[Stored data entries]

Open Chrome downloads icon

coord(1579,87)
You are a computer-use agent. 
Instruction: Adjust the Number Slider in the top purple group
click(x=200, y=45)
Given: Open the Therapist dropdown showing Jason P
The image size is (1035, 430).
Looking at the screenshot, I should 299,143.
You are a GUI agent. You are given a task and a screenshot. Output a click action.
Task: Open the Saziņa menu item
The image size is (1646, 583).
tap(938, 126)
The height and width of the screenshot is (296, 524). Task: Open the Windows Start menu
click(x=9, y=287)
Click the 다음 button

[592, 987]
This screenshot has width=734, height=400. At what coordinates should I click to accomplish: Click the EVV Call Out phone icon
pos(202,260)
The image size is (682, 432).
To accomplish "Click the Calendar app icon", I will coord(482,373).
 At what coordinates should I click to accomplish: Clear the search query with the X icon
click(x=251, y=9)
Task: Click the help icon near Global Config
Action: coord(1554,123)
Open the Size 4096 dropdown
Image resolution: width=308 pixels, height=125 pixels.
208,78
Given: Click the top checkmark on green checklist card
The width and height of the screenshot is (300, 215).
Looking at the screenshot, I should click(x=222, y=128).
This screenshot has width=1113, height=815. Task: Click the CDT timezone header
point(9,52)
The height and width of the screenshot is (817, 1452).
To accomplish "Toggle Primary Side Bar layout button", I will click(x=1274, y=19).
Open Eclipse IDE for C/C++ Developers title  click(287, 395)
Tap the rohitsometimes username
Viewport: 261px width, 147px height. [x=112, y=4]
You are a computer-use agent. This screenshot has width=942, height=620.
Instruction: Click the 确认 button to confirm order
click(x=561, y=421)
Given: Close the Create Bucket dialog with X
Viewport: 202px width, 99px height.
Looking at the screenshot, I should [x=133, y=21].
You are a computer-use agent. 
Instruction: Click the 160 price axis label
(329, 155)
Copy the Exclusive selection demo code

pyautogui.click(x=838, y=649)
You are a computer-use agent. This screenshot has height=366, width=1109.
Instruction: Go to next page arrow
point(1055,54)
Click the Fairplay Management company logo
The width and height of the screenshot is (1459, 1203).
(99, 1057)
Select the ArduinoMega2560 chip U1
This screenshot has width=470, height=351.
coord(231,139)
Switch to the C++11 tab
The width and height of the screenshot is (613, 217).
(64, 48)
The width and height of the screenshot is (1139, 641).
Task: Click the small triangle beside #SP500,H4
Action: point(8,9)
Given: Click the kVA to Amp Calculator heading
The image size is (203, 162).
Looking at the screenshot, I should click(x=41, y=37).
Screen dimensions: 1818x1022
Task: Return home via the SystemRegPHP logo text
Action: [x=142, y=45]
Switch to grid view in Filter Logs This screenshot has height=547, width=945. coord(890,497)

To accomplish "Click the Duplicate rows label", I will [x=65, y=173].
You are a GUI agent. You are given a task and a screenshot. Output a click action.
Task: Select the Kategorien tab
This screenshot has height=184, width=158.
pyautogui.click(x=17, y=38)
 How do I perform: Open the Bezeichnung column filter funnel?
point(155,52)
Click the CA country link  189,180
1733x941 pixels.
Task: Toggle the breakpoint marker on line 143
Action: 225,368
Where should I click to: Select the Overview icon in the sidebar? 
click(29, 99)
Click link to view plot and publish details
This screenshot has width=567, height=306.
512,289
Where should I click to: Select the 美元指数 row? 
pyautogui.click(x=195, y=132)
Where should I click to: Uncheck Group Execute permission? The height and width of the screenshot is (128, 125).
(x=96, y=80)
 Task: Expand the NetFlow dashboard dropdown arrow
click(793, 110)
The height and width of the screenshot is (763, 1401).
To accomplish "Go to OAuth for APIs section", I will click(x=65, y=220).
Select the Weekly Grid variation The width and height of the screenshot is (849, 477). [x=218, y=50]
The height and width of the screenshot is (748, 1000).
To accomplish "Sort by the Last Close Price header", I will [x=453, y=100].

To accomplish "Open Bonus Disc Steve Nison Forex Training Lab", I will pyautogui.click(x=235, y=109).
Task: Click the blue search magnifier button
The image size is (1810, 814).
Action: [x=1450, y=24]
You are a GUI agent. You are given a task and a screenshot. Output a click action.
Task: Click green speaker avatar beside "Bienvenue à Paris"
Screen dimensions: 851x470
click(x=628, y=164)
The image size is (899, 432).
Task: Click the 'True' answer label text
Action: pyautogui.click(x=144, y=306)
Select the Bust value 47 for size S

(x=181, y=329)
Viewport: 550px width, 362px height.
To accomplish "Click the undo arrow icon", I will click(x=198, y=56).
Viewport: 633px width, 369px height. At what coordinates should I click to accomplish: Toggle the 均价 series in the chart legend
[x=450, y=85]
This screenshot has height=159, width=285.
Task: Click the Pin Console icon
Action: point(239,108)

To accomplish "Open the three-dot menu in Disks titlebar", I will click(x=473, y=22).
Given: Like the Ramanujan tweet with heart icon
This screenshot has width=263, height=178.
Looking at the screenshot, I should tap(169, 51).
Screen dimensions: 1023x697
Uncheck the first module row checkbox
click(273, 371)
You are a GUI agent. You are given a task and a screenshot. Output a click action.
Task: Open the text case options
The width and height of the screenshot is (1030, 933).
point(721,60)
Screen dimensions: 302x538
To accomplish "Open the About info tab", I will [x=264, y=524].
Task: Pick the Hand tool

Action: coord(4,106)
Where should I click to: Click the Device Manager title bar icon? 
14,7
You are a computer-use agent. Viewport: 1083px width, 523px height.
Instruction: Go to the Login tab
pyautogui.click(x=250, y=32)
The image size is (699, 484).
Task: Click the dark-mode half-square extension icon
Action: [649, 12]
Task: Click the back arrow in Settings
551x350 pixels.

• GOAL: Recast the rows from the line containing "Task: Click the blue search magnifier button" through the line containing "(x=181, y=329)" as a Markdown table with the columns No. and Line, one line per table row, skipping blank lines.

• SOLUTION TO THIS PROBLEM:
| No. | Line |
|---|---|
| 1 | Task: Click the blue search magnifier button |
| 2 | The image size is (1810, 814). |
| 3 | Action: [x=1450, y=24] |
| 4 | You are a GUI agent. You are given a task and a screenshot. Output a click action. |
| 5 | Task: Click green speaker avatar beside "Bienvenue à Paris" |
| 6 | Screen dimensions: 851x470 |
| 7 | click(x=628, y=164) |
| 8 | The image size is (899, 432). |
| 9 | Task: Click the 'True' answer label text |
| 10 | Action: pyautogui.click(x=144, y=306) |
| 11 | Select the Bust value 47 for size S |
| 12 | (x=181, y=329) |